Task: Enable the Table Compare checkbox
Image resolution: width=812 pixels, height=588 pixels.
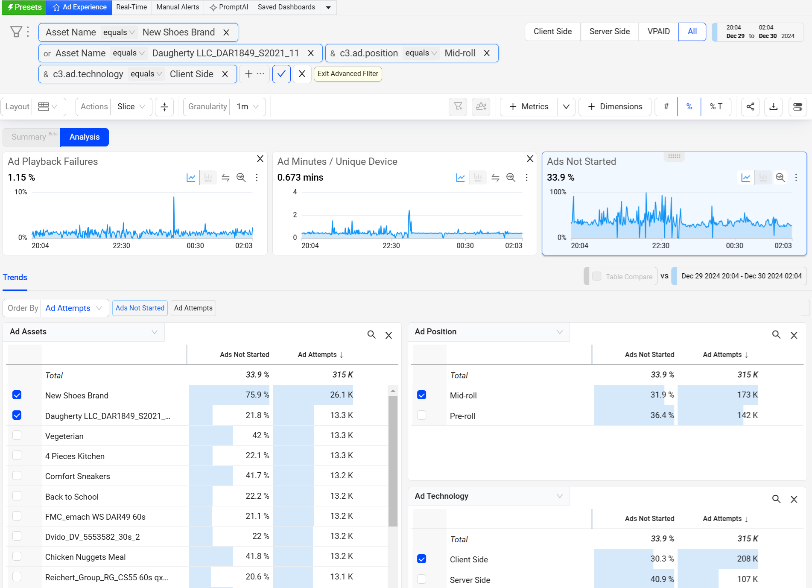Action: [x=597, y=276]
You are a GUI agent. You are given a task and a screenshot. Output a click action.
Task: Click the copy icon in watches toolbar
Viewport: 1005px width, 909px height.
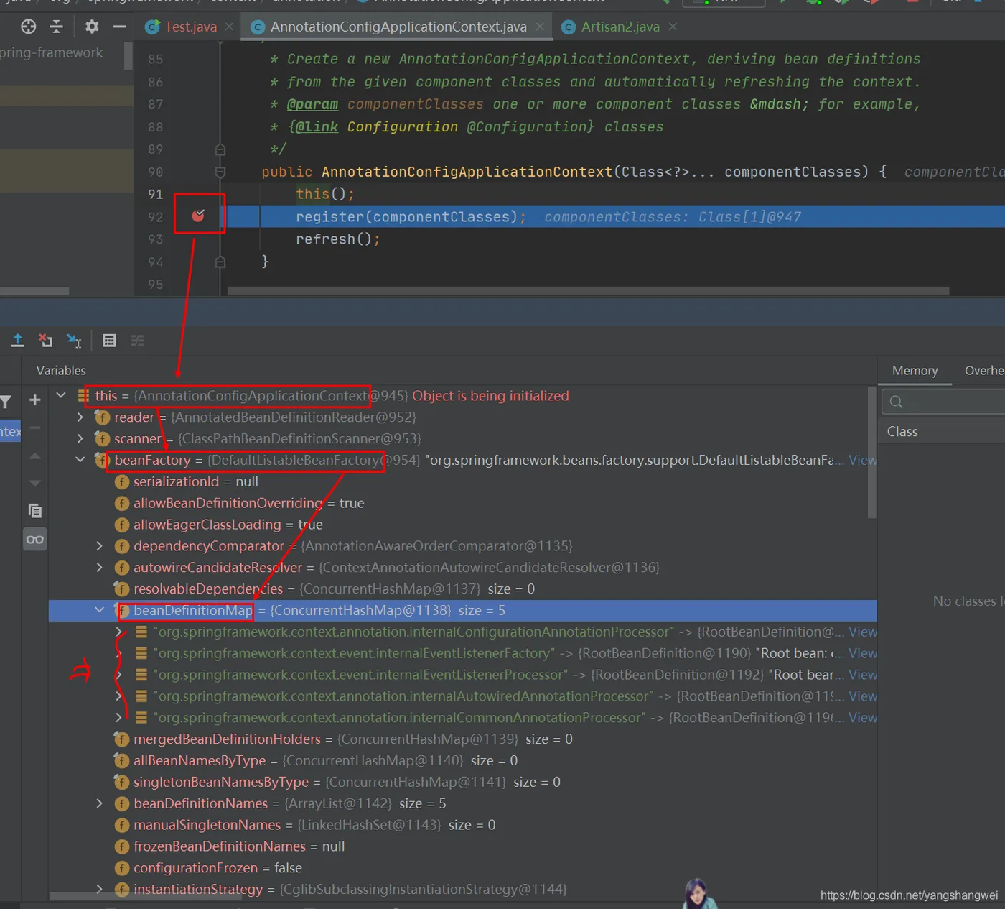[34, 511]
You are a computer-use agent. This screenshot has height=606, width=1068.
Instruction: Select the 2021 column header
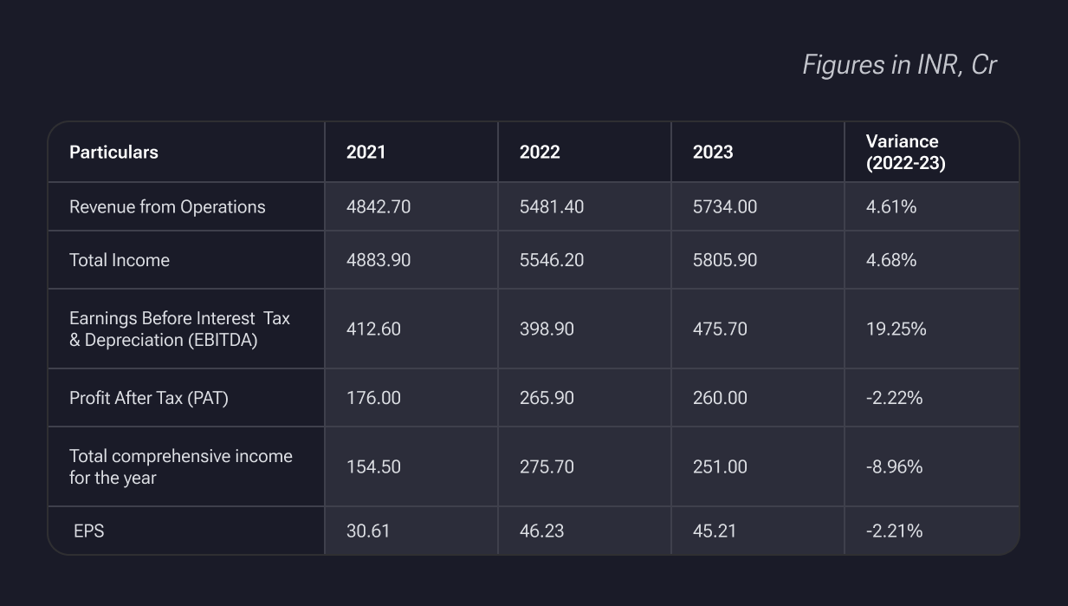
════════════════
### Exercise goal
Where does the word "agent" show up in the material? Copy out each line that has it.

### Result
You are a GUI agent. You are given a task and a screenshot. Output a click action.
You are a computer-use agent. This screenshot has height=606, width=1068.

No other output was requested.